### Dataset content

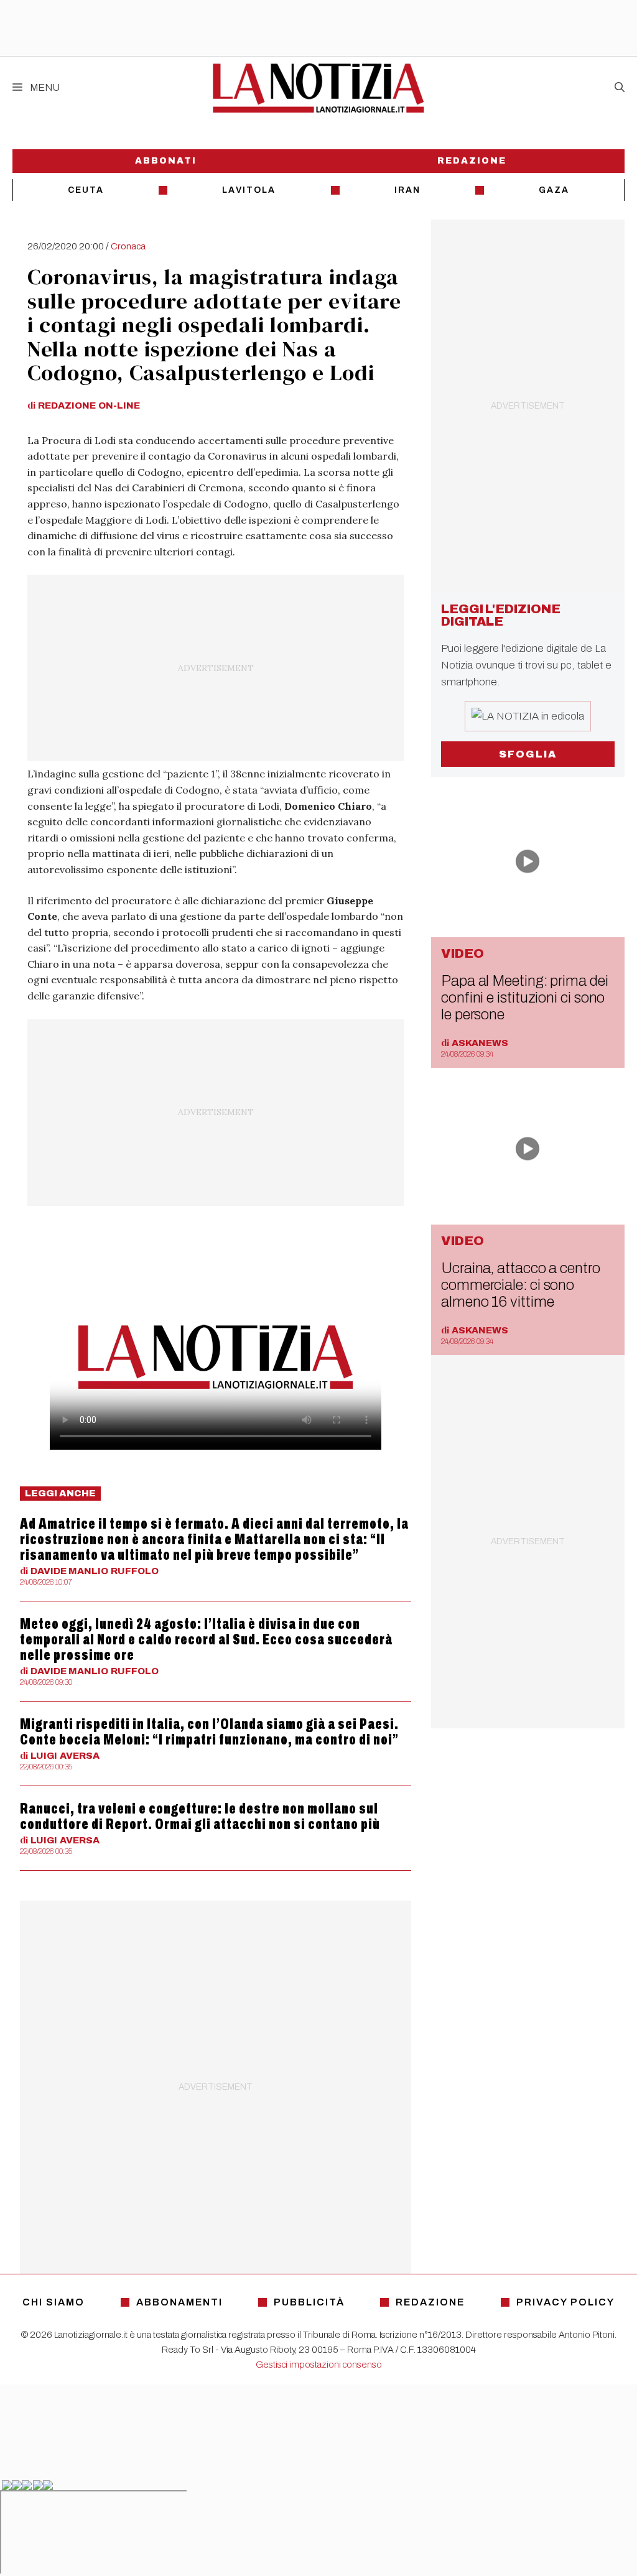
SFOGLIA (528, 754)
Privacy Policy (565, 2302)
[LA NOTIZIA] (318, 88)
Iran (407, 190)
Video (462, 954)
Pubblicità (309, 2302)
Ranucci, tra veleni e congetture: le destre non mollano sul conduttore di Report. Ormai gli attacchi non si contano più (200, 1816)
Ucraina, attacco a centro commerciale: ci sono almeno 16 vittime (520, 1285)
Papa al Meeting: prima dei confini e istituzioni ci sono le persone (524, 998)
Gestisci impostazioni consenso (319, 2365)
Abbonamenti (179, 2302)
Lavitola (249, 190)
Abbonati (166, 160)
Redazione (471, 160)
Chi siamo (53, 2302)
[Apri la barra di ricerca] (619, 87)
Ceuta (86, 190)
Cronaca (128, 246)
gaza (554, 190)
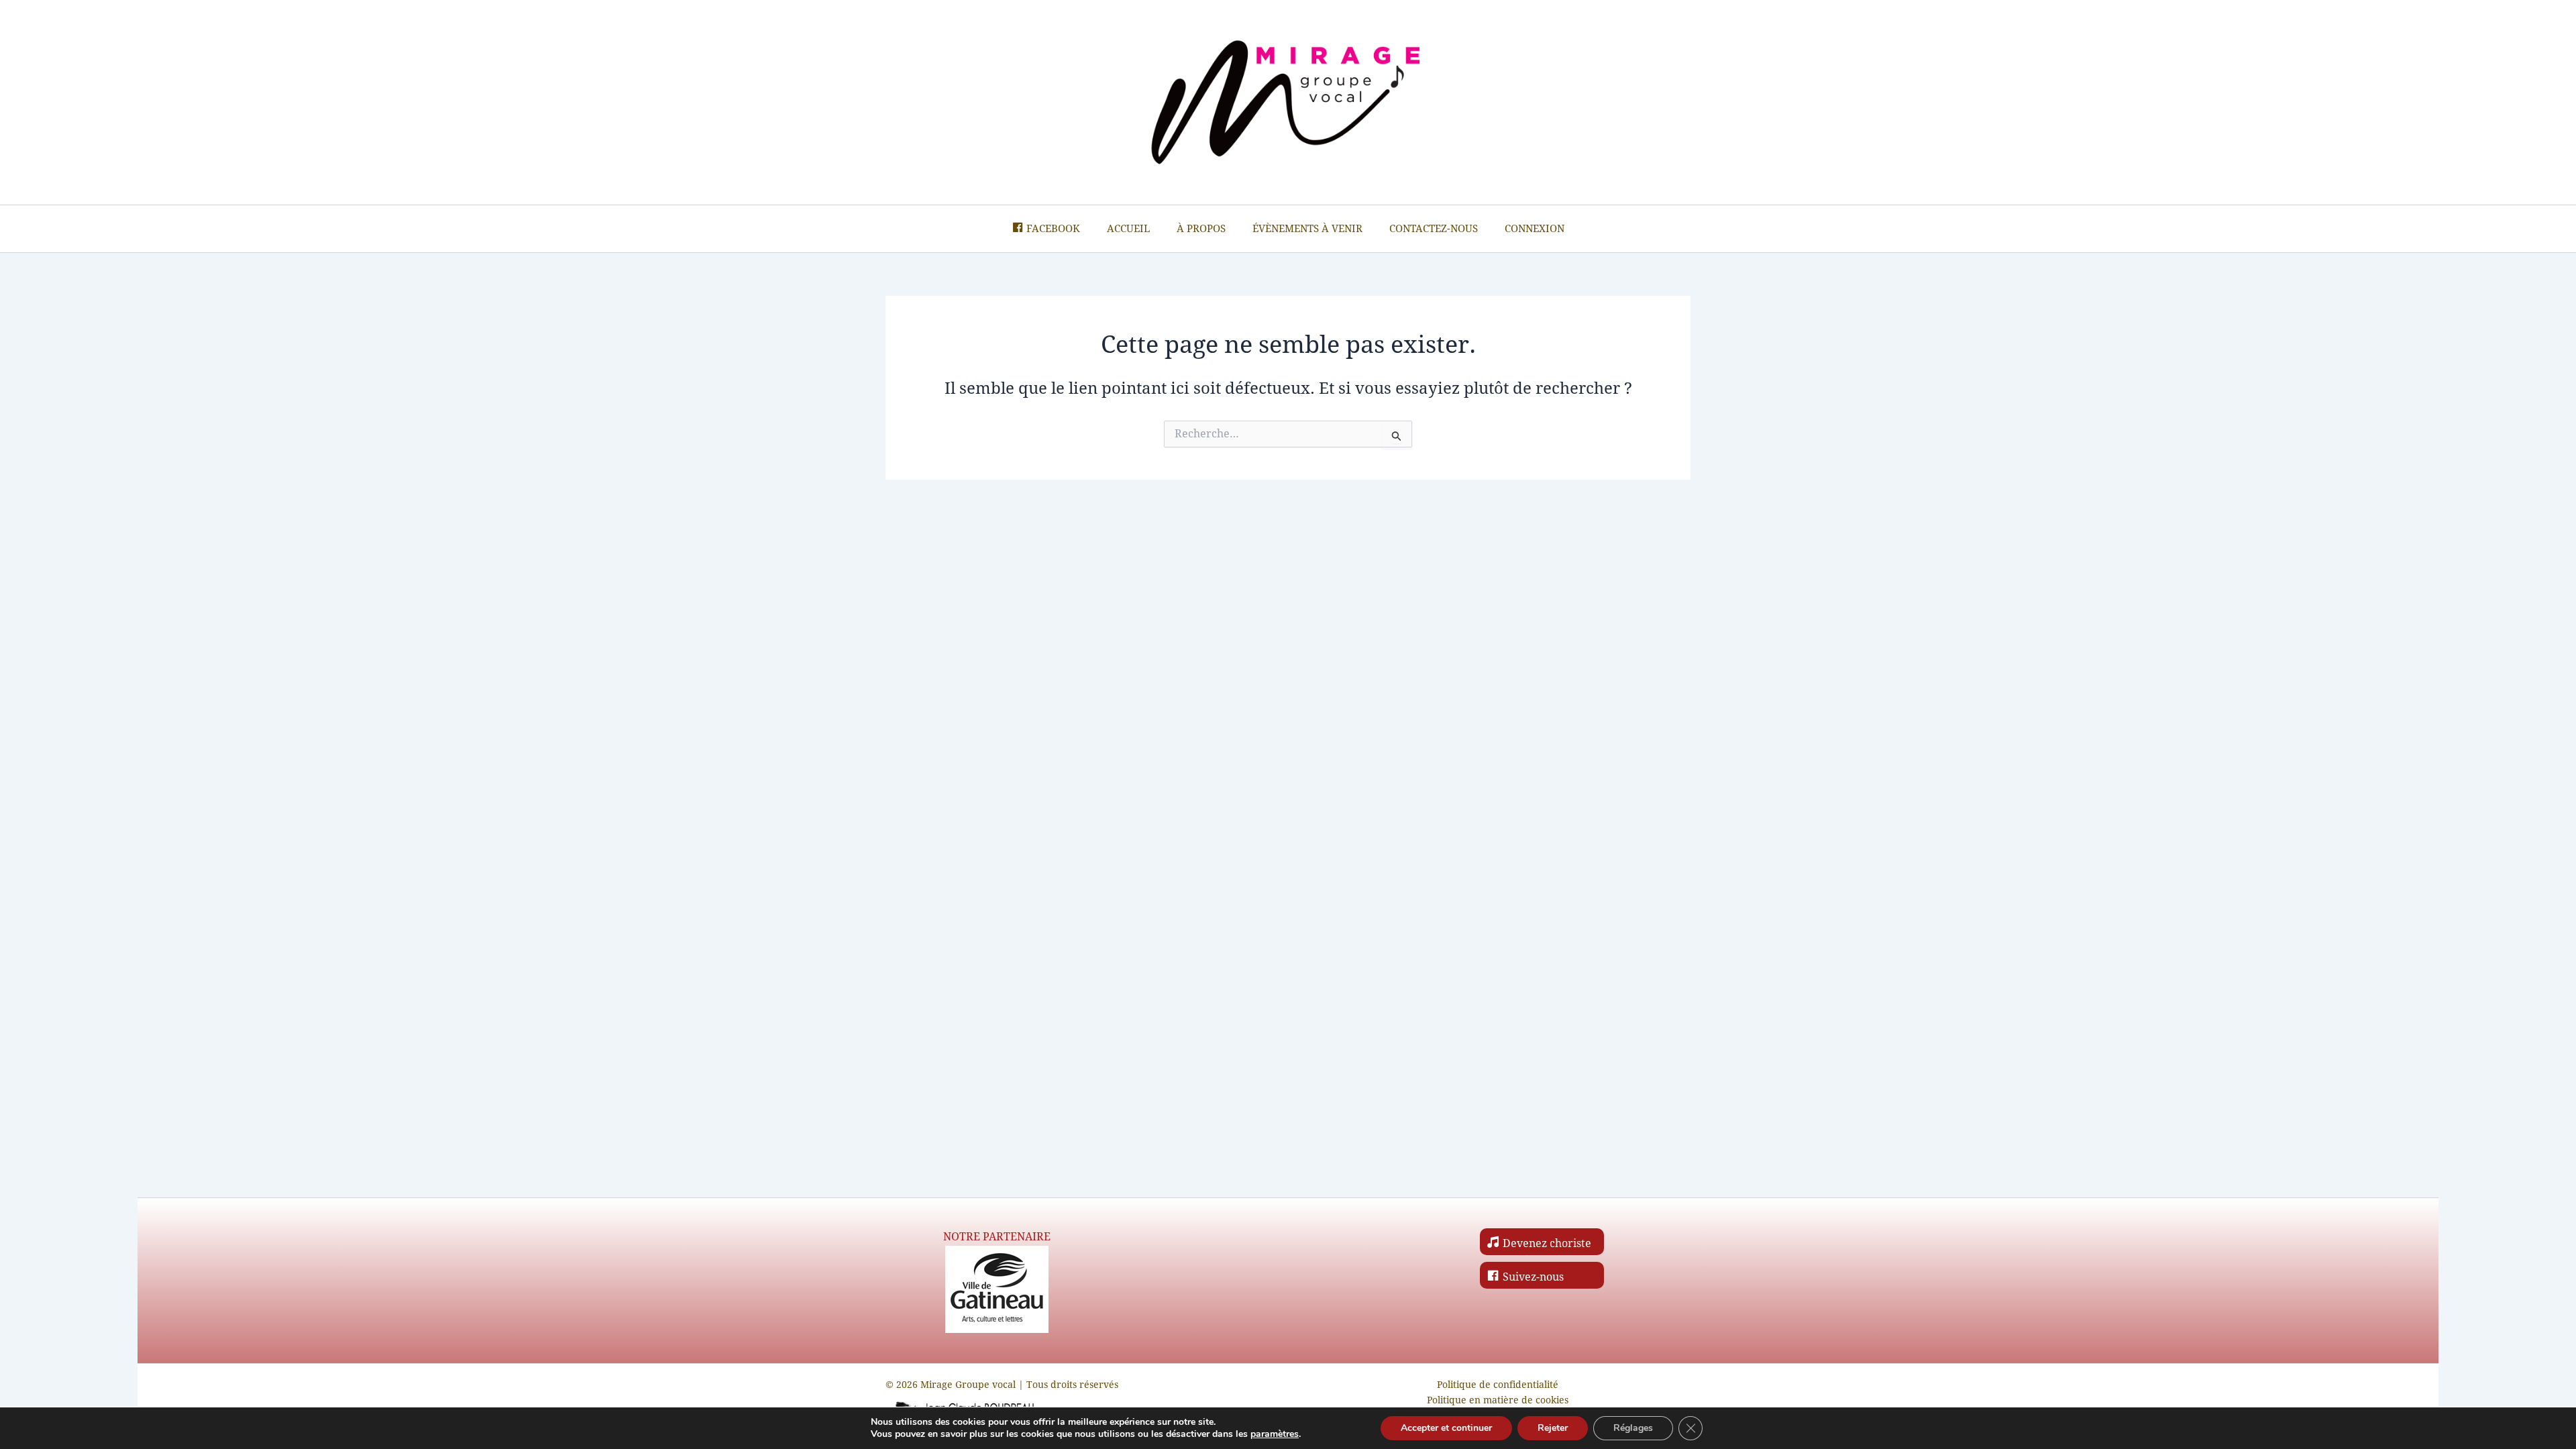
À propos (1201, 229)
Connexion (1534, 229)
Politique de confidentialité (1497, 1384)
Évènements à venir (1307, 229)
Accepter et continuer (1446, 1427)
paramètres (1274, 1434)
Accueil (1128, 229)
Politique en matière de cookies (1497, 1400)
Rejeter (1553, 1427)
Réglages (1633, 1427)
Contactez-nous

### What is expected
I'd like every record transcribed exactly, with no pictures carried over.

### Solution
SFOGLIA (528, 754)
Privacy Policy (565, 2302)
[LA NOTIZIA] (318, 88)
Iran (407, 190)
Video (462, 954)
Pubblicità (309, 2302)
Ranucci, tra veleni e congetture: le destre non mollano sul conduttore di Report. Ormai gli attacchi non si contano più (200, 1816)
Ucraina, attacco a centro commerciale: ci sono almeno 16 vittime (520, 1285)
Papa al Meeting: prima dei confini e istituzioni ci sono le persone (524, 998)
Gestisci impostazioni consenso (319, 2365)
Abbonamenti (179, 2302)
Lavitola (249, 190)
Abbonati (166, 160)
Redazione (471, 160)
Chi siamo (53, 2302)
[Apri la barra di ricerca] (619, 87)
Ceuta (86, 190)
Cronaca (128, 246)
gaza (554, 190)
À propos (1201, 229)
Connexion (1534, 229)
Politique de confidentialité (1497, 1384)
Évènements à venir (1307, 229)
Accepter et continuer (1446, 1427)
paramètres (1274, 1434)
Accueil (1128, 229)
Politique en matière de cookies (1497, 1400)
Rejeter (1553, 1427)
Réglages (1633, 1427)
Contactez-nous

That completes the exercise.